### Try it
I would like every record printed again, exactly as shown.

Records supplied Block Start

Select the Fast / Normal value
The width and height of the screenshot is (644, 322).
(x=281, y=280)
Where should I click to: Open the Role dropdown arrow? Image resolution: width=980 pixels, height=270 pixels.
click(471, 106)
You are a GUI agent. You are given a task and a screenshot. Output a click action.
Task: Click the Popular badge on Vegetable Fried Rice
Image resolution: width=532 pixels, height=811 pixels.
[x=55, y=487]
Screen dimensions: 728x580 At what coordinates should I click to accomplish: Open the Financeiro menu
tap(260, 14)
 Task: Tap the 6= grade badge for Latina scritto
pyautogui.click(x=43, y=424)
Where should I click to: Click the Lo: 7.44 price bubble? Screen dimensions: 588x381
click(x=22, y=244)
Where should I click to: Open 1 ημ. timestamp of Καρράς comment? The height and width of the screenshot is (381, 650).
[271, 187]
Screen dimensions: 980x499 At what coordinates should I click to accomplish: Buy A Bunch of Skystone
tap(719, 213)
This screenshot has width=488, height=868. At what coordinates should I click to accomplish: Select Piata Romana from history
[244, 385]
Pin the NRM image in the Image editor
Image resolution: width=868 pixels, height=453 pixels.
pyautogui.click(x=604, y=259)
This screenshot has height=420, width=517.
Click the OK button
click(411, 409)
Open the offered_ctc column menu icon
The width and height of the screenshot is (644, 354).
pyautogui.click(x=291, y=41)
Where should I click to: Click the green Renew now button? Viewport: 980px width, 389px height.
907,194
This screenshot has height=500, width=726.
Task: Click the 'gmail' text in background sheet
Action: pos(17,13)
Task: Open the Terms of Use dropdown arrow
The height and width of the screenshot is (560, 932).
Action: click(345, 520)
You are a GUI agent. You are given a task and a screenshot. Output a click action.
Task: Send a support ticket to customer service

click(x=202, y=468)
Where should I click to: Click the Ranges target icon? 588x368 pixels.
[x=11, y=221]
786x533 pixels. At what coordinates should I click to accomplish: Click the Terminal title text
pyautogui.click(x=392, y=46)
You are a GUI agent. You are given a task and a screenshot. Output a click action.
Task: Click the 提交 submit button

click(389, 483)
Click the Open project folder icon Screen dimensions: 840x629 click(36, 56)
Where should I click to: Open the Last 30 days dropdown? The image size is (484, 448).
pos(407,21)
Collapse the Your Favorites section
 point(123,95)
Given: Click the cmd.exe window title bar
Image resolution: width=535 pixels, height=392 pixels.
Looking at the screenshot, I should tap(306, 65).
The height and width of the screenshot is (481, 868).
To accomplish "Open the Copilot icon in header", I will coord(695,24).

Records supplied Block End

### Result of the task
Select the Fast / Normal value
The width and height of the screenshot is (644, 322).
(x=281, y=280)
Where should I click to: Open the Role dropdown arrow? Image resolution: width=980 pixels, height=270 pixels.
click(471, 106)
You are a GUI agent. You are given a task and a screenshot. Output a click action.
Task: Click the Popular badge on Vegetable Fried Rice
Image resolution: width=532 pixels, height=811 pixels.
[x=55, y=487]
Screen dimensions: 728x580 At what coordinates should I click to accomplish: Open the Financeiro menu
tap(260, 14)
 Task: Tap the 6= grade badge for Latina scritto
pyautogui.click(x=43, y=424)
Where should I click to: Click the Lo: 7.44 price bubble? Screen dimensions: 588x381
click(x=22, y=244)
Where should I click to: Open 1 ημ. timestamp of Καρράς comment? The height and width of the screenshot is (381, 650).
[271, 187]
Screen dimensions: 980x499 At what coordinates should I click to accomplish: Buy A Bunch of Skystone
tap(719, 213)
This screenshot has width=488, height=868. At what coordinates should I click to accomplish: Select Piata Romana from history
[244, 385]
Pin the NRM image in the Image editor
Image resolution: width=868 pixels, height=453 pixels.
pyautogui.click(x=604, y=259)
This screenshot has height=420, width=517.
Click the OK button
click(411, 409)
Open the offered_ctc column menu icon
The width and height of the screenshot is (644, 354).
pyautogui.click(x=291, y=41)
Where should I click to: Click the green Renew now button? Viewport: 980px width, 389px height.
907,194
This screenshot has height=500, width=726.
Task: Click the 'gmail' text in background sheet
Action: pos(17,13)
Task: Open the Terms of Use dropdown arrow
The height and width of the screenshot is (560, 932).
Action: click(345, 520)
You are a GUI agent. You are given a task and a screenshot. Output a click action.
Task: Send a support ticket to customer service

click(x=202, y=468)
Where should I click to: Click the Ranges target icon? 588x368 pixels.
[x=11, y=221]
786x533 pixels. At what coordinates should I click to accomplish: Click the Terminal title text
pyautogui.click(x=392, y=46)
You are a GUI agent. You are given a task and a screenshot. Output a click action.
Task: Click the 提交 submit button

click(389, 483)
Click the Open project folder icon Screen dimensions: 840x629 click(36, 56)
Where should I click to: Open the Last 30 days dropdown? The image size is (484, 448).
pos(407,21)
Collapse the Your Favorites section
 point(123,95)
Given: Click the cmd.exe window title bar
Image resolution: width=535 pixels, height=392 pixels.
Looking at the screenshot, I should tap(306, 65).
The height and width of the screenshot is (481, 868).
To accomplish "Open the Copilot icon in header", I will coord(695,24).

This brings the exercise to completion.